▸ Source
—————

Dual telecentric lenses have a wide range of applications, especially in fields such as precision measurement and semiconductors. A dual telecentric lens consists of an object-side telecentric system and an image-side telecentric system.
In previous issues, we introduced the image-side telecentric lens. In this issue, we will add the object-side telecentric system to the image-side telecentric lens to form a complete dual telecentric lens system.
This means that it is necessary to simultaneously control and constrain both the object-side chief ray angle and the image-side chief ray angle—and this constraint requirement applies to the chief ray angles of all fields of view.
Design Parameters of the Dual Telecentric Lens in This Issue:
- 1、Object Height: 30mm
- 2、Object-Side NA (Numerical Aperture): 0.06
- 3、Telecentricity: 0.5°
- 4、Magnification: 0.6X
- 5、Distortion: < 0.05%
- 6、RMS (Root Mean Square): < Diffraction Limit
- 7、MTF (Modulation Transfer Function): > 0.15 @ 210lp/mm
- 8、Reference Wavelengths and Their Weights:
Main Content of This Issue Includes:
- 2D Diagram of Lens Architecture
- Lens Design Results
- Lens Optimization Ideas
- Conclusions
The following content will explain these parts in detail:
1. 2D Diagram of Lens Architecture
The design result of the telecentric lens—its optical architecture—is shown in Figure 1. It consists of a front group and a rear group, with a total of 8 lenses (4 lenses in the front group and 4 lenses in the rear group). The optical architecture is symmetric front-to-back, which is beneficial for aberration optimization.
In the front group, Lens 1 and Lens 2 are arranged "back-to-back" (convex surfaces facing each other), which helps correct spherical aberration; the rear group adopts the same arrangement.
Both Lens 4 and Lens 5 are concave toward the aperture stop. The middle part adopts a classic double-Gauss lens architecture, with an additional lens added on each side, forming a "6+2" structure.
Figure 1: Optical Architecture of the Dual Telecentric Lens
2. Lens Design Results
The design results of the dual telecentric lens mainly include the lens 2D diagram, MTF curve, distortion curve, spot diagram, and lateral chromatic aberration. These will be explained step by step below:
- Lens 2D Diagram (Figure 2): The optical architecture has been described in detail in the first part, so no further elaboration is provided here.
Figure 2: Lens Architecture 2D Diagram
- MTF Curve of the Dual Telecentric Lens (Figure 3): As can be seen from the figure, the MTF meets the requirement of being greater than 0.15 @ 210lp/mm.

—————

▸ Extracted material
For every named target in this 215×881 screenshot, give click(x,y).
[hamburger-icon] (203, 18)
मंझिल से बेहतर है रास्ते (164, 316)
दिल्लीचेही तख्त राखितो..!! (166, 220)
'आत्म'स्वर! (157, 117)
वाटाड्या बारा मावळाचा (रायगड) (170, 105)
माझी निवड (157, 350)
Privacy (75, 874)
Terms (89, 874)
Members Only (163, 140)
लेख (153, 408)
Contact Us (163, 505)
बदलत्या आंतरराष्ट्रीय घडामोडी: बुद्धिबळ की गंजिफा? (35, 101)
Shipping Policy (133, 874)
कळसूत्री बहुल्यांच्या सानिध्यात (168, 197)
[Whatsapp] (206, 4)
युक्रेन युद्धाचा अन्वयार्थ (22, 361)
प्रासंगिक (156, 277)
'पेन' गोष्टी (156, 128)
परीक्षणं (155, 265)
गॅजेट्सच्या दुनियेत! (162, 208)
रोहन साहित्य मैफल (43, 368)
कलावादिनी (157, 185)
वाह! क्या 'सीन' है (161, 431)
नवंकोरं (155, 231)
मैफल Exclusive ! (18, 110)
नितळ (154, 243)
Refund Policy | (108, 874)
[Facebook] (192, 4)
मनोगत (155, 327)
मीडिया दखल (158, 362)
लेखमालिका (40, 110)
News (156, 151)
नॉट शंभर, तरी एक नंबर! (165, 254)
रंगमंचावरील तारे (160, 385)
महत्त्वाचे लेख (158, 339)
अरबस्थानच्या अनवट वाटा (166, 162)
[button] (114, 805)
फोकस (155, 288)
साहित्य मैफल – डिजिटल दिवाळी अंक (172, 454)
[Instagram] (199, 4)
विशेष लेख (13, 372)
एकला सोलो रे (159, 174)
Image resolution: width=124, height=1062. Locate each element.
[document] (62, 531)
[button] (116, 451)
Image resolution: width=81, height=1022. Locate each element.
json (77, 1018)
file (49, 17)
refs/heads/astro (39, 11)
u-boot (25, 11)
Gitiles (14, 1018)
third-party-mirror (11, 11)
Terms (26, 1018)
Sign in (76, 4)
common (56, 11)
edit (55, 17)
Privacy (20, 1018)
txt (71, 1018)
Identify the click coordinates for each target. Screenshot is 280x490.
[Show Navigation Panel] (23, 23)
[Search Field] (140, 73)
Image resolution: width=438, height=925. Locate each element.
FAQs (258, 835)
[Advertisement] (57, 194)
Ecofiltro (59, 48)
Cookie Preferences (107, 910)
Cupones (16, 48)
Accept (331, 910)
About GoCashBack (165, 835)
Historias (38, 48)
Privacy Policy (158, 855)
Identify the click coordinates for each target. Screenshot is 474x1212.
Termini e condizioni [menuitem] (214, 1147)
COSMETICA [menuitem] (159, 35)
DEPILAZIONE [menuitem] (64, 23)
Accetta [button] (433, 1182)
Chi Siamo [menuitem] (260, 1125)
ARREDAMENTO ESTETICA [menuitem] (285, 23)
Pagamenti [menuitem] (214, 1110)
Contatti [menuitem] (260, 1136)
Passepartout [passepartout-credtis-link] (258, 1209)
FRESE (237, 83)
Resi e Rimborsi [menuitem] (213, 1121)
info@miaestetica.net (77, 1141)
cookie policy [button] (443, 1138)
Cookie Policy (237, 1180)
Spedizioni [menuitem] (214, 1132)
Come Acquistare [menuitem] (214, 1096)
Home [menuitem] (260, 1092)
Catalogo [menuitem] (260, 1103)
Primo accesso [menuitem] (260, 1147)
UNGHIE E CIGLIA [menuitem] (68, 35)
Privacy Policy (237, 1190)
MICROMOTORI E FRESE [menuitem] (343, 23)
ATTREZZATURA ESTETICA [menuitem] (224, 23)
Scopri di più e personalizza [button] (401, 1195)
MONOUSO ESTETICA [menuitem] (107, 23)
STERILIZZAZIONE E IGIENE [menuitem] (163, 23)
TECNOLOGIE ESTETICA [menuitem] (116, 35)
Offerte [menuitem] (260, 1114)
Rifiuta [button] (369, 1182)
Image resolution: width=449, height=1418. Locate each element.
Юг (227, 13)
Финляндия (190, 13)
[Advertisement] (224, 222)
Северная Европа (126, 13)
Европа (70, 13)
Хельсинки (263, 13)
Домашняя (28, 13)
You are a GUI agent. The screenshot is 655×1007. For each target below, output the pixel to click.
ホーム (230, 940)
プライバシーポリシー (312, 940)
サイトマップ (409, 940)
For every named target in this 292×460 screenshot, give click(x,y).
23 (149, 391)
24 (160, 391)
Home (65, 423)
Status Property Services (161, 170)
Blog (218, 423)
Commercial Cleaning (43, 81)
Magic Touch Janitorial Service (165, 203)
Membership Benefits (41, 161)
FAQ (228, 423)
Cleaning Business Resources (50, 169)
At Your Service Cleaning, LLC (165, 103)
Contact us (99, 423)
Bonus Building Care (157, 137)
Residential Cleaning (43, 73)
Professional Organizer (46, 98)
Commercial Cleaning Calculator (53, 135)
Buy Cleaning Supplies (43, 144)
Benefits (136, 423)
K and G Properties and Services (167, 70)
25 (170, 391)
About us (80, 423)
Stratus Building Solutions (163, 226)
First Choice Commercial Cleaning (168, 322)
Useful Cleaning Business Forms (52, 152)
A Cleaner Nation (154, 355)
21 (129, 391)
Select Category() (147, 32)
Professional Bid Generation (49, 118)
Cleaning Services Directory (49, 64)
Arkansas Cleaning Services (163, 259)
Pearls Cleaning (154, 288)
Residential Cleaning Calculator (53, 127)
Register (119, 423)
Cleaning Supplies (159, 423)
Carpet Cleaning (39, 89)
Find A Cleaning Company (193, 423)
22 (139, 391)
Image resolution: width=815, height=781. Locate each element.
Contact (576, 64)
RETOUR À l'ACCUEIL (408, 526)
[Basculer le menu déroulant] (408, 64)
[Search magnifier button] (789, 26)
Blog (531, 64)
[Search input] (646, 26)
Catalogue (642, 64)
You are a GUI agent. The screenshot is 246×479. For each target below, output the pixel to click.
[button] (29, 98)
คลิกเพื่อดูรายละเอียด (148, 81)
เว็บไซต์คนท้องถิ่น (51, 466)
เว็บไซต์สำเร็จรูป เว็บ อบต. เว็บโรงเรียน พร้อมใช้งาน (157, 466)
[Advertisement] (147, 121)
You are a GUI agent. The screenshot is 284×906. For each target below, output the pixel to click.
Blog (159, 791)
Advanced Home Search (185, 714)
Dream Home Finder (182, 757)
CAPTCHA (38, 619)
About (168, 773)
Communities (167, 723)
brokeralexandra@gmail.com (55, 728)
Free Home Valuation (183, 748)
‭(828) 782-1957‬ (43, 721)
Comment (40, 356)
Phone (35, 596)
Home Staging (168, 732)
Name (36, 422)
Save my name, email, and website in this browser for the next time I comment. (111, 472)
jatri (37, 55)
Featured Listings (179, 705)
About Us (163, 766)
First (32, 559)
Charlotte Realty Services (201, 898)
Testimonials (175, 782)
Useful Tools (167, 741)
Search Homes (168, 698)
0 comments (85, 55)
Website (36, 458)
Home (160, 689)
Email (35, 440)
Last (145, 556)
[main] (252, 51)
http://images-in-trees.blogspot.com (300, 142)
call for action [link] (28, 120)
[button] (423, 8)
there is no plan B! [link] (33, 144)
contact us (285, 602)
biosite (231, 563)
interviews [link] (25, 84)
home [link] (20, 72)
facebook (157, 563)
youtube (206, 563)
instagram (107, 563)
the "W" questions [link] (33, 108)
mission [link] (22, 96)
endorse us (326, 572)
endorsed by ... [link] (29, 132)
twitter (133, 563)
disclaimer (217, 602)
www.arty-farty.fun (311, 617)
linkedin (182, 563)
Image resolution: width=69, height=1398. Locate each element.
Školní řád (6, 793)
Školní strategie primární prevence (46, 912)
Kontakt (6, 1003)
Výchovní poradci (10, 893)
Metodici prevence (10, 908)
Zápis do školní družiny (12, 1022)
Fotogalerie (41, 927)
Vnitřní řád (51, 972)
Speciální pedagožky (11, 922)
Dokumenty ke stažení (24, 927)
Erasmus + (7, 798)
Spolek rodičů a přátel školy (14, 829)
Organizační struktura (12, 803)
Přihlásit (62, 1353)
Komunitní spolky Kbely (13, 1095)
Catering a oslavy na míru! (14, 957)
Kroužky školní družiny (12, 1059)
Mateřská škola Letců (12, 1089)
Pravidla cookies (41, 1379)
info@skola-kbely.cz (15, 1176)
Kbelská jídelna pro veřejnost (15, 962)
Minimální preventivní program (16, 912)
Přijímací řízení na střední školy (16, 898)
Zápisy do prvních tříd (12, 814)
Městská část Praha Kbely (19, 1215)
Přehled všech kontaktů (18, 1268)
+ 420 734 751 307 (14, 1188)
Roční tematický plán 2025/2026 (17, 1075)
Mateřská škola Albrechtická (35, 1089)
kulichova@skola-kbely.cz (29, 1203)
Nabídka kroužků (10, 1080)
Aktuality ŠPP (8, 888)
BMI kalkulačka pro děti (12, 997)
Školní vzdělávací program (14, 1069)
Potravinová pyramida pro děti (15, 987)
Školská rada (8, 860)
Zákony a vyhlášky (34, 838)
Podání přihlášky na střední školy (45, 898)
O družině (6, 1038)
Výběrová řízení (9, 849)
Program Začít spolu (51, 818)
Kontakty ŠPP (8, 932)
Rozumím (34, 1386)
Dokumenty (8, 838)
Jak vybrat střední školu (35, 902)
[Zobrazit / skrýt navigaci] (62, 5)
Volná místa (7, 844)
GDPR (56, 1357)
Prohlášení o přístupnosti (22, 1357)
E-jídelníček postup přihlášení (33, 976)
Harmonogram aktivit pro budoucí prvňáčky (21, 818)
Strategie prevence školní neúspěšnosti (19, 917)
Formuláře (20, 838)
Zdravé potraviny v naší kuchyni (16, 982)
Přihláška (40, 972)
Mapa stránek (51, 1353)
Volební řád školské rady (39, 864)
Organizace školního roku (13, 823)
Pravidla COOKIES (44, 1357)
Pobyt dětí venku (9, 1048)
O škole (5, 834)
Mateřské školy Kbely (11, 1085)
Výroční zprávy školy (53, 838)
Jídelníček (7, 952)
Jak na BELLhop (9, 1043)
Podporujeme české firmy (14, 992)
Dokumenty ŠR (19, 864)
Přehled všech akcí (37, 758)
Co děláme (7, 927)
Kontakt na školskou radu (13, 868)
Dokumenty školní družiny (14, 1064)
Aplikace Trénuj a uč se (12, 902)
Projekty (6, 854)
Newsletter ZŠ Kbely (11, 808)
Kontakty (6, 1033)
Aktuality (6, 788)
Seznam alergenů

—————

▸ Work to do
A: Reproduce the dual telecentric lens text from "Dual telecentric lenses" to "fields of view.".
B: Rewrite the records from the line with "Privacy (75, 874)" to the line with "नवंकोरं (155, 231)", putting "Terms of Use" in place of "Terms" and leaving everything else as it is. Return only those lines.
The text and the records do not share a source.

▸ Answer set
A:
Dual telecentric lenses have a wide range of applications, especially in fields such as precision measurement and semiconductors. A dual telecentric lens consists of an object-side telecentric system and an image-side telecentric system.
In previous issues, we introduced the image-side telecentric lens. In this issue, we will add the object-side telecentric system to the image-side telecentric lens to form a complete dual telecentric lens system.
This means that it is necessary to simultaneously control and constrain both the object-side chief ray angle and the image-side chief ray angle—and this constraint requirement applies to the chief ray angles of all fields of view.

B:
Privacy (75, 874)
Terms of Use (89, 874)
Members Only (163, 140)
लेख (153, 408)
Contact Us (163, 505)
बदलत्या आंतरराष्ट्रीय घडामोडी: बुद्धिबळ की गंजिफा? (35, 101)
Shipping Policy (133, 874)
कळसूत्री बहुल्यांच्या सानिध्यात (168, 197)
[Whatsapp] (206, 4)
युक्रेन युद्धाचा अन्वयार्थ (22, 361)
प्रासंगिक (156, 277)
'पेन' गोष्टी (156, 128)
परीक्षणं (155, 265)
गॅजेट्सच्या दुनियेत! (162, 208)
रोहन साहित्य मैफल (43, 368)
कलावादिनी (157, 185)
वाह! क्या 'सीन' है (161, 431)
नवंकोरं (155, 231)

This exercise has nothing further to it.